However, the Southern Coast seems to have proved a financial and critical success (see Herrmann 1990, p.90). We know for example - from the same letter of 1 January 1827 from Cooke to Turner - that Turner as one of the shareholders in the scheme had by that date been paid ‘a constant dividend of profit... at various times’ and would continue to be so rewarded ‘for some time to come’. In 1826 all eighty plates were arranged geographically from Kent to Somerset, bound in two volumes and published by J. and A. Arch (a copy with two volumes bound as one is in the Turner study room library at the Tate Gallery). Rawlinson (I 1908, pp.46–7) lists four subsequent reprints, but these are corrected by Finberg (1929, p.ix) to three: that of 1849 by Nattali of Bond Street, the re-issue in the ‘Turner Gallery’ of 1874, and the 1891 reprint by Virtue and Company under the direction of Marcus Huish (Rawlinson's reprints A, C and D respectively). Finberg's 1929 catalogue of the Southern Coast follows the sequence used by Rawlinson, where the plates are given in order of publication. However, Finberg gives a more accurate publishing history for the various states, and thus his catalogue has been followed here. The original publication date and part number of each print is given first, and then its volume and plate number in the 1826 reissue is given in brackets.
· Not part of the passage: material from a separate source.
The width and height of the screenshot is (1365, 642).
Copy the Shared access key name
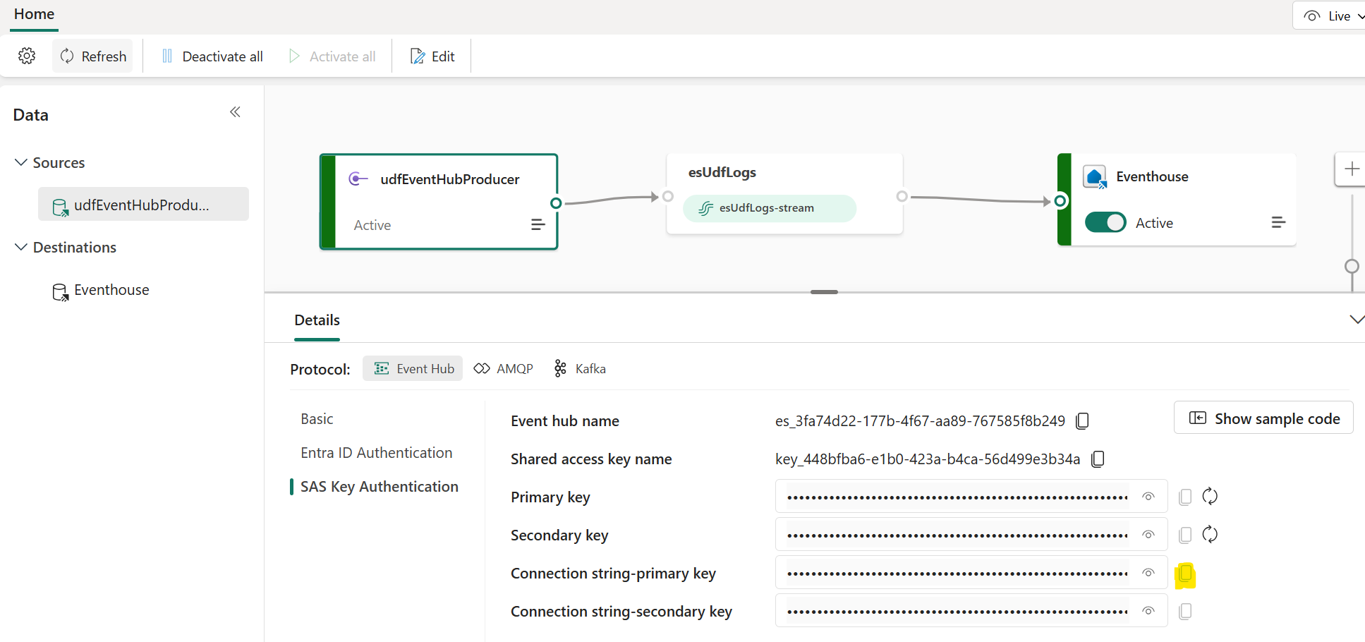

Many touched proofs are known to have survived for this series, a number of which are included in the sequence catalogued below (there are many more touched proofs in the famous ‘Tweedmouth’ collection of Southern Coast proofs acquired by the Tate Gallery in 1988, which will be catalogued at a future date). Some of the impressions are presentation proofs from W.B. Cooke or George Cooke, often to a ‘Mr W. Loddize’ (see T04385-T04386 and T04421). Other collectors mentioned in the provenance are Henry Studdy Theobald (1847–1934; Lugt 1376 and supplement), Herbert Percy Horne (1864–1916; Lugt 1266 c), Guy Bellingham Smith (1865–1945; probably identifiable with Lugt 1140, see under T04485-T04501 below) and H.G. Barnard.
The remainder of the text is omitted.